Polls show the presidential race in Texas is effectively tied, and congressional polling for both parties has found Mr. Biden running up significant leads across the state’s once-red suburbs. A Biden victory there could be transformational, providing Democrats an opportunity to enlarge their House majority, shape redistricting and deliver a devastating psychological blow to Republicans. “Texas is really Biden’s to lose if he invests now, and that must include his time and presence in the state,” [Beto] O’Rourke said in an interview. “He can not only win our 38 electoral votes but really help down ballot Democrats, lock in our maps for 10 years, deny Trump the chance to declare victory illegally and send Trumpism on the run.” ... Biden is increasing his ad spending in the state and is expected to dispatch his wife, Jill, and his running mate, Senator Kamala Harris, there in the coming days, according to Democrats familiar with the planning. Texas’s growth has been explosive: Over 1.5 million new voters have registered since 2016, a third of them in the diverse, transplant-filled counties that include San Antonio, Houston and Austin. The anger toward Mr. Trump has emboldened Democratic candidates to run more audacious campaigns. In a Dallas-area House district held by a Republican who’s retiring, the Democratic Party is sending mailers telling voters that their nominee will “stand up to President Trump.” Senator John Cornyn, running for re-election, has lamented privately that Mr. Trump is stuck in the low 40s in polling, holding back other Republicans, people familiar with his comments said.
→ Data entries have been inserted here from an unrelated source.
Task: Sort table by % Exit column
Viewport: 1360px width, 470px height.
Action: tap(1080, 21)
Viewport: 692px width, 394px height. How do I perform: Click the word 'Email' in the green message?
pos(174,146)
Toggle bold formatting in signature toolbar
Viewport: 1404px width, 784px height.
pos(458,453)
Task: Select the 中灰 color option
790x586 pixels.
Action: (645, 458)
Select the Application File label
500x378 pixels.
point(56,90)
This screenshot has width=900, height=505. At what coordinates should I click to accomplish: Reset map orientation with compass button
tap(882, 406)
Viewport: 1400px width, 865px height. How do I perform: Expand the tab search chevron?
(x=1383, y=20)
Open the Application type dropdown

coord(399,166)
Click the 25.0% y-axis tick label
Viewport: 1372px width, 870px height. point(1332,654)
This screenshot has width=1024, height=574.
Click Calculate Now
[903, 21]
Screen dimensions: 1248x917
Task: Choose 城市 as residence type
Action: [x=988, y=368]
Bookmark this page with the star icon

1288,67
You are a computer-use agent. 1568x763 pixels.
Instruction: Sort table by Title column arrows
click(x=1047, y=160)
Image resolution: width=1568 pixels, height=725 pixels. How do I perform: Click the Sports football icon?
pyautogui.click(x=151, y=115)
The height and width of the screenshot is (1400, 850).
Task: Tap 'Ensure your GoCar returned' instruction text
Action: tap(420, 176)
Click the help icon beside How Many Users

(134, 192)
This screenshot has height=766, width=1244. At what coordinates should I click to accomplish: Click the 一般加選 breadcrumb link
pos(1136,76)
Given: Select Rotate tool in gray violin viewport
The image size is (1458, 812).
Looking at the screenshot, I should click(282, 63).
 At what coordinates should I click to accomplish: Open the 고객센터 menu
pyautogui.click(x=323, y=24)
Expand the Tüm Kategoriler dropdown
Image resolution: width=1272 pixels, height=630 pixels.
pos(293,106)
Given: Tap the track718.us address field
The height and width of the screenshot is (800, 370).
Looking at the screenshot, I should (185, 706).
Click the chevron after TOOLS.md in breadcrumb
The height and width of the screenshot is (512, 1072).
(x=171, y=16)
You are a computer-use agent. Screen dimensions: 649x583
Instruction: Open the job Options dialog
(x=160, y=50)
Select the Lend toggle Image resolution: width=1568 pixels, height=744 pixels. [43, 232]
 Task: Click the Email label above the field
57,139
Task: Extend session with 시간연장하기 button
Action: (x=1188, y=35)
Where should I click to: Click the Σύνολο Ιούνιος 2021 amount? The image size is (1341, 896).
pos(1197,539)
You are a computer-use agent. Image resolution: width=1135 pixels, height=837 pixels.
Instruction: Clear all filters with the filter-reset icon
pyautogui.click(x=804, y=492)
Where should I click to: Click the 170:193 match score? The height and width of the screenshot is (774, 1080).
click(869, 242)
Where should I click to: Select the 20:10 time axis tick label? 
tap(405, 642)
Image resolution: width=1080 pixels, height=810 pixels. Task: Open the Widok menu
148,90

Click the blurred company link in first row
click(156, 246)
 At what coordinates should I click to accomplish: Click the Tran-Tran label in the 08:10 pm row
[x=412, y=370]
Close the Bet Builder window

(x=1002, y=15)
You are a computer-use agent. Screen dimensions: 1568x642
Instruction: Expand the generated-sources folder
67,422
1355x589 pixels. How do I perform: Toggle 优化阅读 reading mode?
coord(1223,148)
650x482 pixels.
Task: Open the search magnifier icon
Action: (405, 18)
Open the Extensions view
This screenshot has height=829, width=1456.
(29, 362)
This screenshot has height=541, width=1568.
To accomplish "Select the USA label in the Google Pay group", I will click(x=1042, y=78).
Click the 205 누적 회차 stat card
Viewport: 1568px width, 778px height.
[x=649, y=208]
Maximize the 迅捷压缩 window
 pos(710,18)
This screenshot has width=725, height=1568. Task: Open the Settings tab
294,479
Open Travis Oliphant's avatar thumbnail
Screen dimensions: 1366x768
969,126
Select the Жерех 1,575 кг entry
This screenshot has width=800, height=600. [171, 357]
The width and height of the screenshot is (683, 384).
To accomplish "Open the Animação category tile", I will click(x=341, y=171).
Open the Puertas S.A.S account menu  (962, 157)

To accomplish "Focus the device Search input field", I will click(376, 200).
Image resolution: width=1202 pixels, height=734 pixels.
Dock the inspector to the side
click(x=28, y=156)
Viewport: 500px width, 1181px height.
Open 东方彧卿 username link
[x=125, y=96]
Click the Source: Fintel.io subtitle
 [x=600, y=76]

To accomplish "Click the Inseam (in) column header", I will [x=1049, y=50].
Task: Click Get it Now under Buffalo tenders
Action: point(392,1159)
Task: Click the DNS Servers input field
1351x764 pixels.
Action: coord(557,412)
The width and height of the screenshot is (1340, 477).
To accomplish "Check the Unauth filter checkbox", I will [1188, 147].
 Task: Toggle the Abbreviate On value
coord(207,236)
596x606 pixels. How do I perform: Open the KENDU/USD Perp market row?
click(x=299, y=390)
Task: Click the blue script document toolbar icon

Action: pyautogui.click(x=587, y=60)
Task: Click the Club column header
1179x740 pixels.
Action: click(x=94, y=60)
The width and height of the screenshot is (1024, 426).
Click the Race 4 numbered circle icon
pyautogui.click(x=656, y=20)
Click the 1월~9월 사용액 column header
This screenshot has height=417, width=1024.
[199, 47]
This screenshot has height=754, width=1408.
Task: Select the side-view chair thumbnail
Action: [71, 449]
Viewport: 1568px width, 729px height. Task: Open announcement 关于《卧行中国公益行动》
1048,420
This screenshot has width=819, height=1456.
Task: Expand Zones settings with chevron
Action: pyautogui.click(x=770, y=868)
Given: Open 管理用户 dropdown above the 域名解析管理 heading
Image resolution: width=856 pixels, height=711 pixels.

"We're in the middle of a pandemic that has killed hundreds of thousands of people," Julie Oliver reminded me this morning with an effective message she's using across her district. "Many of our kids' schools are still closed. Women are having to leave their jobs. We've lost millions of jobs. And meanwhile, both Donald Trump and Roger Williams have consistently put themselves and their financial interests before the people in Texas. This presidency has been an unmitigated failure-- and Roger Williams has enabled him, every step of the way."